Combined accelerations increased. A moment stretched on and on. Labyrinth was rolling — twisting — writhing. It distorted until it was a long, thin spiral, pulling out like a strand of melted glass. Beyond it, the vortex pulsed with energy. Bloated and quivering, it was snatching at the ship at the same time as it consumed Labyrinth. The shear forces on Darya’s body strengthened, shifted, changed direction.

And then, in an instant, the pain vanished. Salvation went bounding forward, free, into open space. Behind it the vortex began to dwindle and die. Stars were visible, shining dimly through it. Shining brighter. Shining bright. Shining clear. Suddenly there was nothing but space between the stars and the racing ship.

“Now comes the real test.” Rebka had opened his helmet and was taking deep breaths of ship’s air. He knew how nervous he had been, even if no one else did. “But what the devil is this?”

He was querying the ship’s data base for instructions to take it superluminal, and an unrequested message had appeared on the display.

Whoever you are, you can have this one to keep. Me and Chinadoll have decided to try something different. She tells me that her name, Pas-farda, means the day-after-tomorrow in the old Earth Persian language, and that’s where we’re going. We hope. May the Great Galactic Trade Wind be always at your back.

—Captain Alonzo Wilberforce Sloane (Retired)

“Two old mysteries explained — after a fashion.” Hans was racing through the superluminal protocol. “You might want to pray on this one, Darya. I’m going to take us superluminal and hope I can hit a Bose point. If it works, we’ll be on the way home.”

Darya leaned back and closed her eyes. And if it doesn’t? Suppose the Bose Network has gone, too?

It had to work. It would be just too ironic to go through all this, only to discover that you were restricted to subluminal travel and were going to spend the rest of your life in open space, or on Jerome’s World.

If they did make it home safely, though, Darya swore to return to Jerome’s World. She would personally make sure that a statue was erected there, in honor of the planet’s most famous scientist. Quintus Bloom had certainly earned it — even if future generations might not quite know for what.

But they would know for what. It was Darya’s responsibility to make sure that they did. She must write the whole history of the Builders, from the discovery of the first artifact, Cocoon, to the vanishing of the last one, Labyrinth, along with its enigmatic displays and their implied warning. She would present every theory that had ever been proposed concerning the nature of the Builders — including her own ideas, and certainly Quintus Bloom’s. She would document what the Builders, wherever they might be now, had left behind as their heritage to the rest of the universe.

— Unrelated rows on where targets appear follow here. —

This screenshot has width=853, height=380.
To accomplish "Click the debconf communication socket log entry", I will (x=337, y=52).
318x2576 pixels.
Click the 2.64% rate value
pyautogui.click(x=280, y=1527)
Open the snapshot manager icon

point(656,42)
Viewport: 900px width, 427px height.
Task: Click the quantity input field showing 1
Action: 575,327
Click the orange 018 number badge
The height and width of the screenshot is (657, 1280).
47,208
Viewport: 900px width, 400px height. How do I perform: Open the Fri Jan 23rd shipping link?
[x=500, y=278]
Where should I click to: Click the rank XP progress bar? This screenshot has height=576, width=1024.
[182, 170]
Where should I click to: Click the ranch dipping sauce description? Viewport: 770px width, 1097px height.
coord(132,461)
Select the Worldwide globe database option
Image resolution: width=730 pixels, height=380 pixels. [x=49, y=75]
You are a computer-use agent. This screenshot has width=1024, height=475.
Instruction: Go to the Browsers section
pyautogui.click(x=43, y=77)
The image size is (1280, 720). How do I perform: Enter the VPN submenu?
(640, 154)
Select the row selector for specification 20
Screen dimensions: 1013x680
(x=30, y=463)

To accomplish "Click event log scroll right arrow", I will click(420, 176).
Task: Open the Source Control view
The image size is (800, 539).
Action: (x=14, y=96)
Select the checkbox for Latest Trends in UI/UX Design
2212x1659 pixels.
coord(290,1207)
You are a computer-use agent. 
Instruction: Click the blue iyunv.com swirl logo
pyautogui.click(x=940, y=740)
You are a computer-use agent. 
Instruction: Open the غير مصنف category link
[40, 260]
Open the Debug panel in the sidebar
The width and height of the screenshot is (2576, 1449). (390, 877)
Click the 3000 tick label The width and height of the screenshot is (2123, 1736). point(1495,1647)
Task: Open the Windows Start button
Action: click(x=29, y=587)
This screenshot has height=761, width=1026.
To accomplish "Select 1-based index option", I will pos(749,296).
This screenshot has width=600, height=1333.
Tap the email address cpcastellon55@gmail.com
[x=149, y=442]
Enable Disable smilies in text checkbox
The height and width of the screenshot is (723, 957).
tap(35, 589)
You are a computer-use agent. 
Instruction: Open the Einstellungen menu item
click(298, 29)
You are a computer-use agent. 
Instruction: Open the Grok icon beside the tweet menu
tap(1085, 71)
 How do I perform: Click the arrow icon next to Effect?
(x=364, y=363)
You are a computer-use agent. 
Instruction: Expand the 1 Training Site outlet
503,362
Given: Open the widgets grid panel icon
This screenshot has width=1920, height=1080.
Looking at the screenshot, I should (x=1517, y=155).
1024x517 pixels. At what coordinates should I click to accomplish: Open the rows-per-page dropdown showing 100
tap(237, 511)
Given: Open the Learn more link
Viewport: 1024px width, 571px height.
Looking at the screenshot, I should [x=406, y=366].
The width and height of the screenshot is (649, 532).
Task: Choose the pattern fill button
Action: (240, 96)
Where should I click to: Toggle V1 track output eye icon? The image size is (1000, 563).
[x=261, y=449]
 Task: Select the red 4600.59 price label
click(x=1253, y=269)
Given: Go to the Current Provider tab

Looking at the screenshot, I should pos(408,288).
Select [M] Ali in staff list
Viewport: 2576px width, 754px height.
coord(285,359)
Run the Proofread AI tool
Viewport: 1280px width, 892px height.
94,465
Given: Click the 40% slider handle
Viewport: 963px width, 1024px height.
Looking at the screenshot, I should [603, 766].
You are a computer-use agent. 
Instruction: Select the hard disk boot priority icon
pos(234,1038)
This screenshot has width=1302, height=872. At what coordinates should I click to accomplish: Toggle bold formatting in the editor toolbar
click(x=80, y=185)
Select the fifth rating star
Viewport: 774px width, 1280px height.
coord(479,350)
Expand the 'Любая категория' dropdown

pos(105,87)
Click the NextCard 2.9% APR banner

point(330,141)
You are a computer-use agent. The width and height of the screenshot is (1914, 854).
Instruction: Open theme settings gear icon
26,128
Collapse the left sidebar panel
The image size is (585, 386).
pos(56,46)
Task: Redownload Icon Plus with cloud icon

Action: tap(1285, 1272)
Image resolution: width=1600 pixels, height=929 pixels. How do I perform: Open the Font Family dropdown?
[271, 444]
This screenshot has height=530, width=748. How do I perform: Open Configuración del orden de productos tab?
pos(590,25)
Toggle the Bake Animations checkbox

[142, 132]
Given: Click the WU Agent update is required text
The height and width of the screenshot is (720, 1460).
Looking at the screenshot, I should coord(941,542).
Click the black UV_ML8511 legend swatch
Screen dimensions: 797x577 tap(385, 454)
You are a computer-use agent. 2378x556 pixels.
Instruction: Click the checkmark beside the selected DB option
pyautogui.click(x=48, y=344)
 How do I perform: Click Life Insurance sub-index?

And if, a thousand years or five thousand years in the future, people thought of that heritage as no more than a work of epic fiction, that would be acceptable. Myths and legends endure when bare facts are forgotten. Think of Homer, his works remembered when no one today knew the names of any king or queen of the times. King Canute tried to hold back the tide, but who recalled who ruled before him, or after him?

The legend of the Builders.

Darya smiled to herself, as the cabin air glowed blue. Salvation was going superluminal.

Chapter Twenty-Six

The atmosphere on board the Salvation was somewhere between numbed satisfaction and manic glee. Hans Rebka, sitting in the pilot’s chair, knew the cause. Nothing in life produces a more powerful joy than a near miss by the Angel of Death. Their lives had been threatened in the days before Labyrinth vanished, to the point where Rebka would have taken no odds on survival. Yet here they were, alive and on the way home (except for Quintus Bloom, whose present location was anyone’s guess but no one’s worry).